== Segment start ==

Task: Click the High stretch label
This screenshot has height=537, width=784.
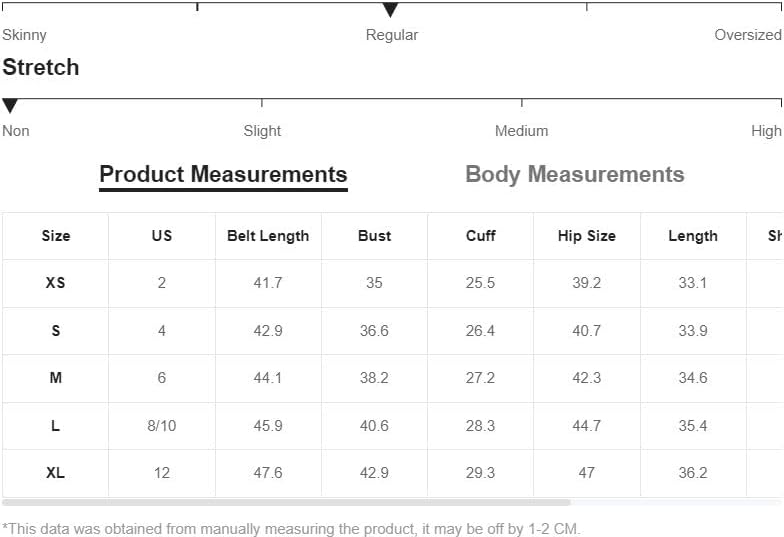Action: [766, 131]
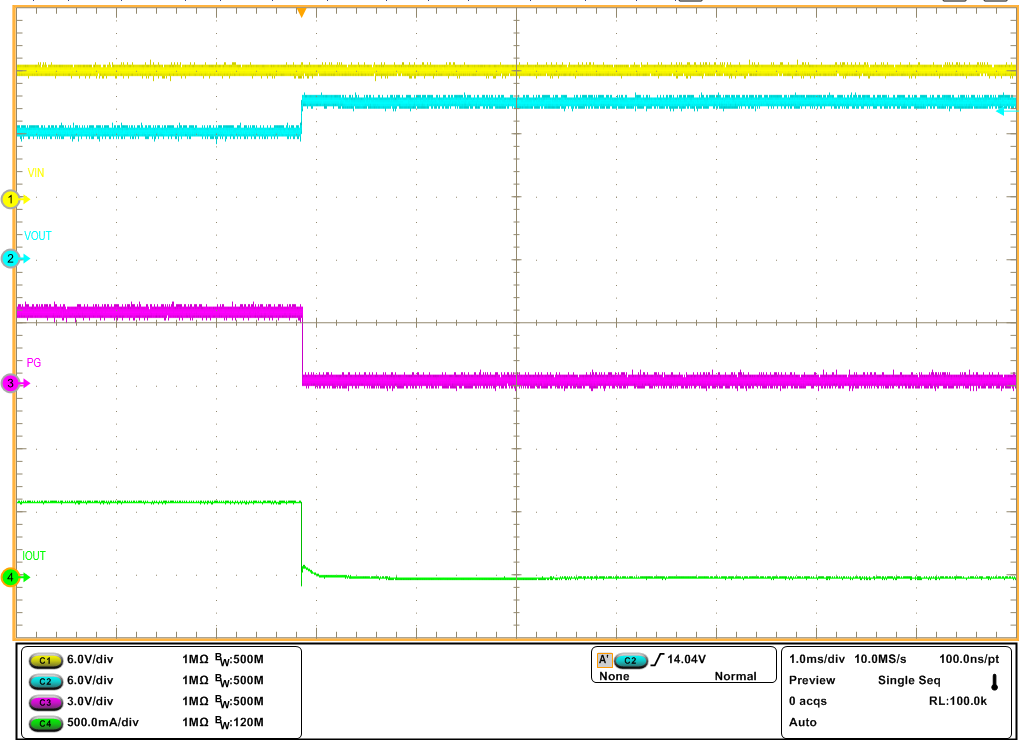Click the rising-edge trigger slope icon

(x=658, y=661)
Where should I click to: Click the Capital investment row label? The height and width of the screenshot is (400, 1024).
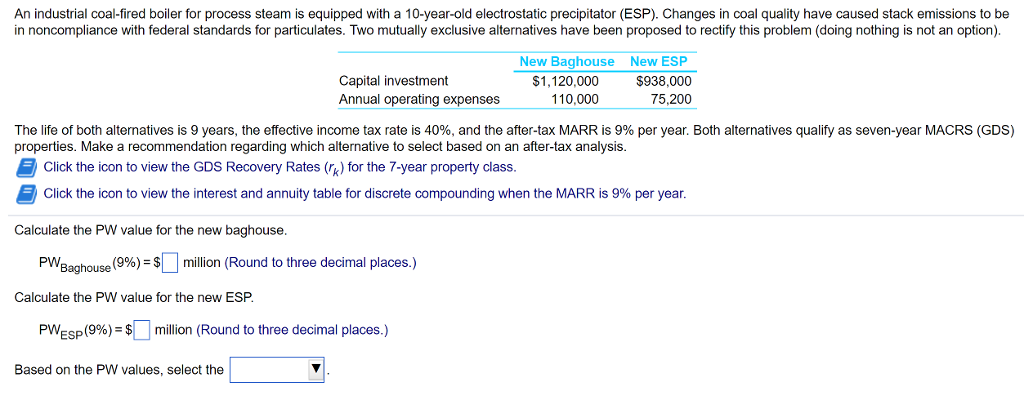coord(393,81)
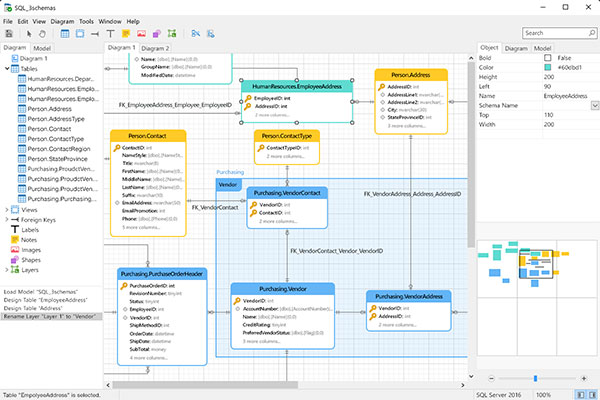Click the yellow note tool icon
Viewport: 600px width, 400px height.
point(126,33)
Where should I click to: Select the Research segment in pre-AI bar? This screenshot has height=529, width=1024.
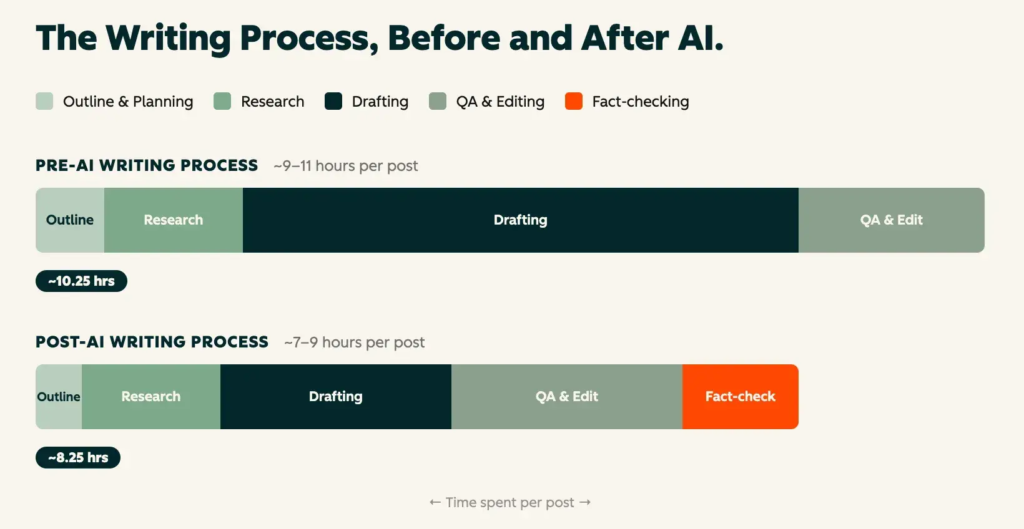(174, 220)
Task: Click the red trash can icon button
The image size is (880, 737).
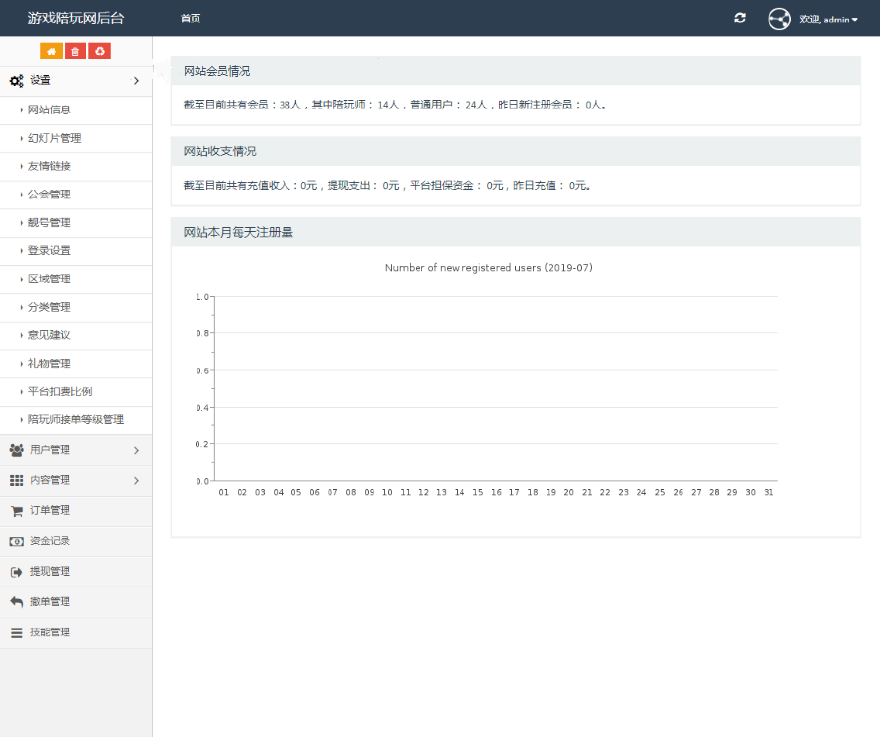Action: click(75, 51)
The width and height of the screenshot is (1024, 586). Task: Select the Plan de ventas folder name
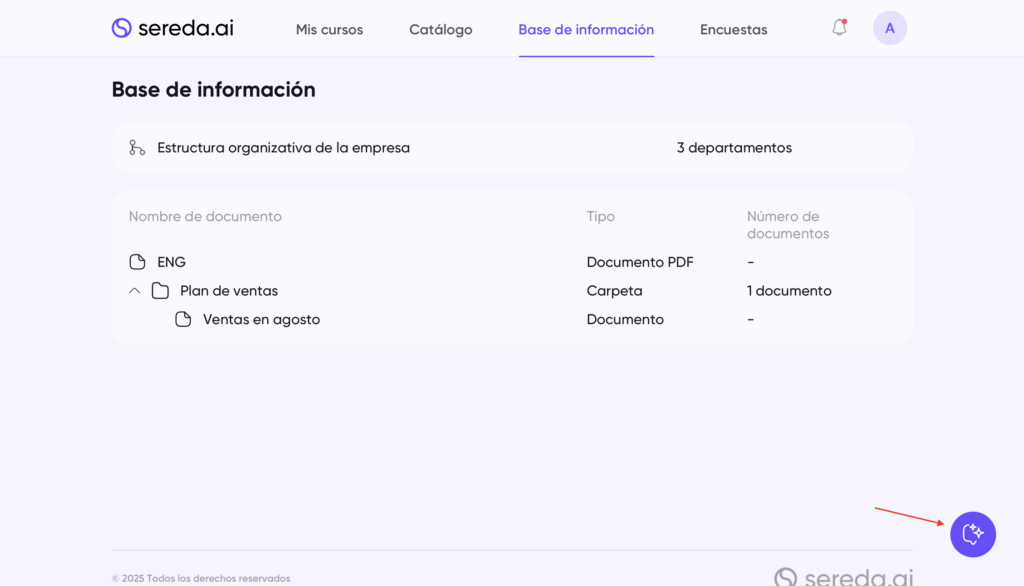pos(229,291)
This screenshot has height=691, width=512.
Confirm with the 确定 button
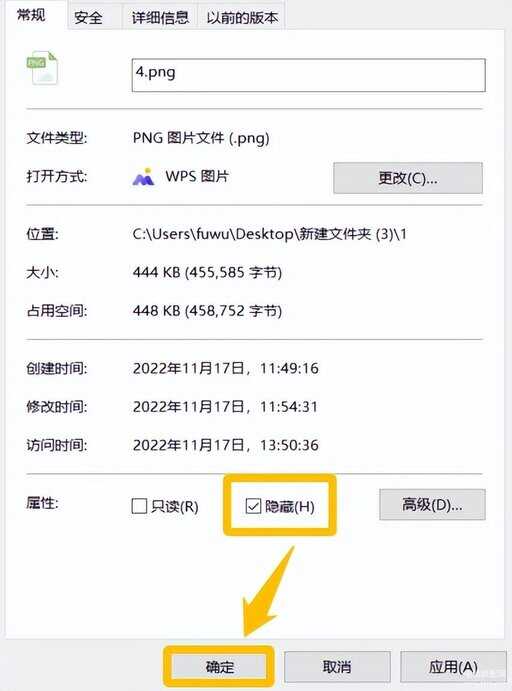[x=219, y=666]
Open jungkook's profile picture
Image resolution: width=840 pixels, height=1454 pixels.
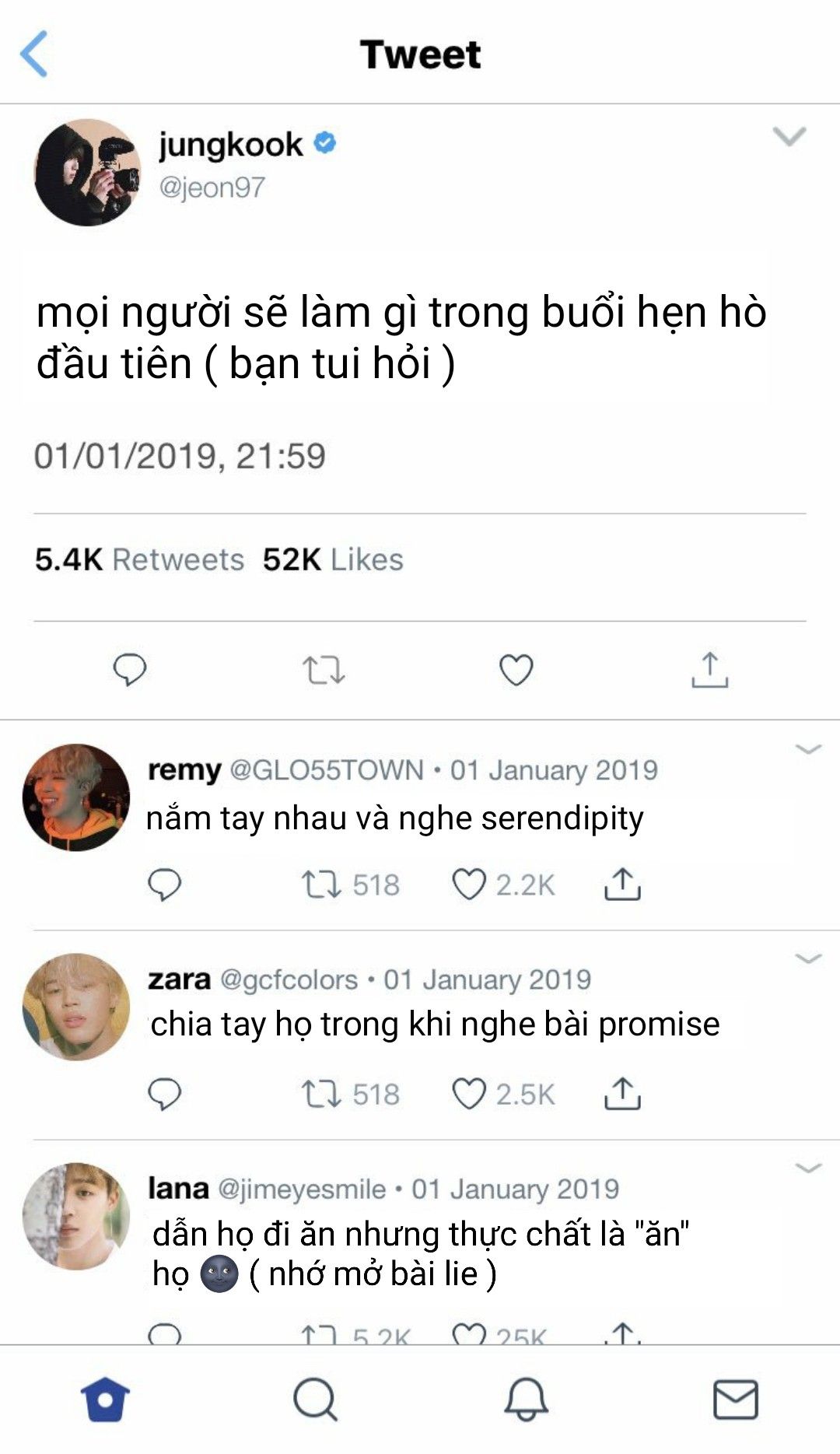pos(88,173)
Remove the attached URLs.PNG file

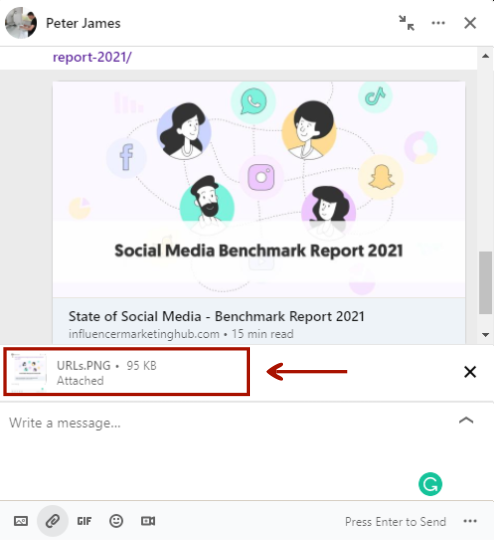(x=470, y=372)
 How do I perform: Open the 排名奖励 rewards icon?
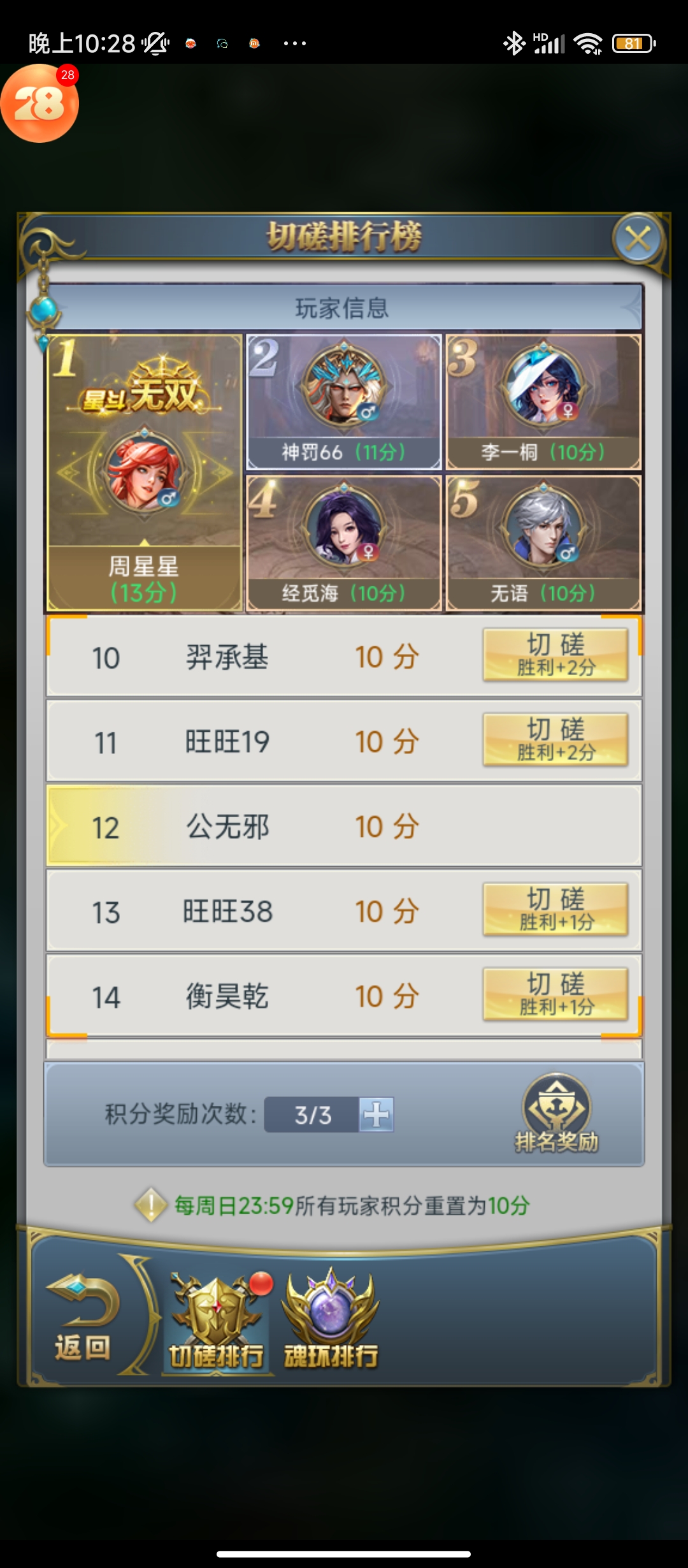click(x=557, y=1114)
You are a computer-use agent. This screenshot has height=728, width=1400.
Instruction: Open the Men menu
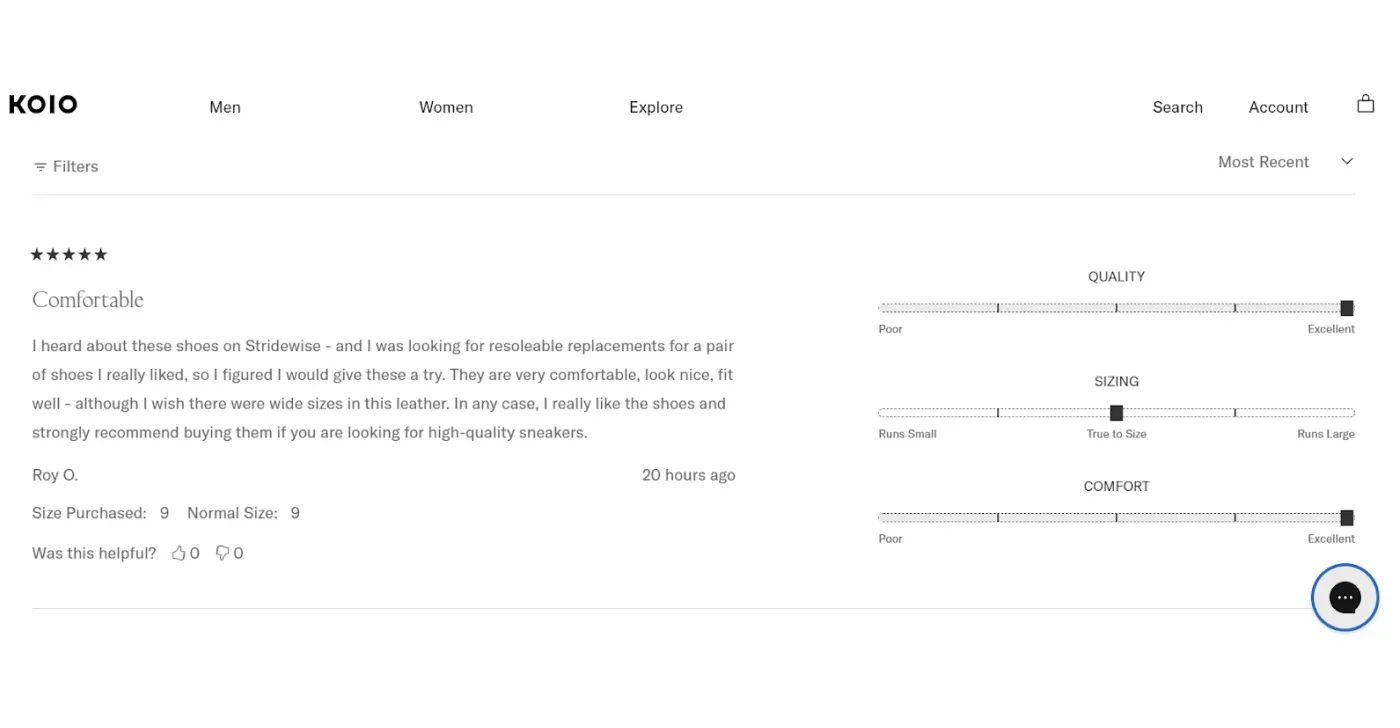(224, 107)
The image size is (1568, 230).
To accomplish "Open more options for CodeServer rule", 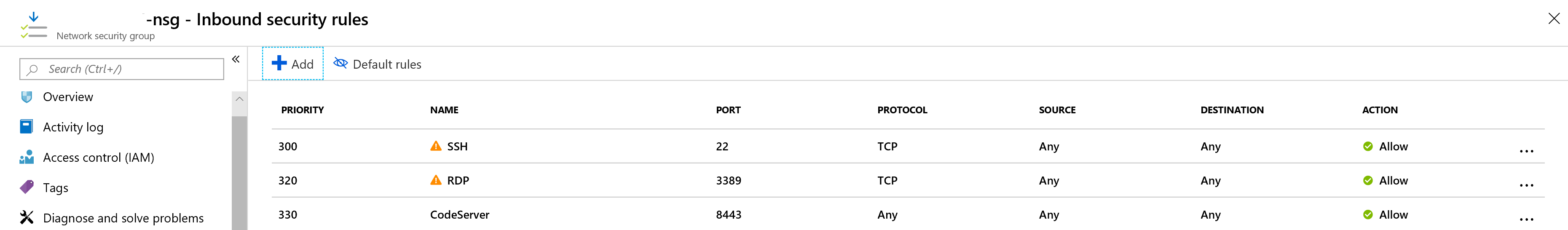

== Segment end ==

* What you are asked to do *
In the records above, the lines from the one containing "How do I perform: Open" through the last line are to be written out exactly, both ends included and pictures omitted.

* Reply *
 How do I perform: Open the 排名奖励 rewards icon?
click(x=557, y=1114)
You are a computer-use agent. This screenshot has height=728, width=1400.
Instruction: Open the Men menu
(224, 107)
The image size is (1568, 230).
To accomplish "Open more options for CodeServer rule", 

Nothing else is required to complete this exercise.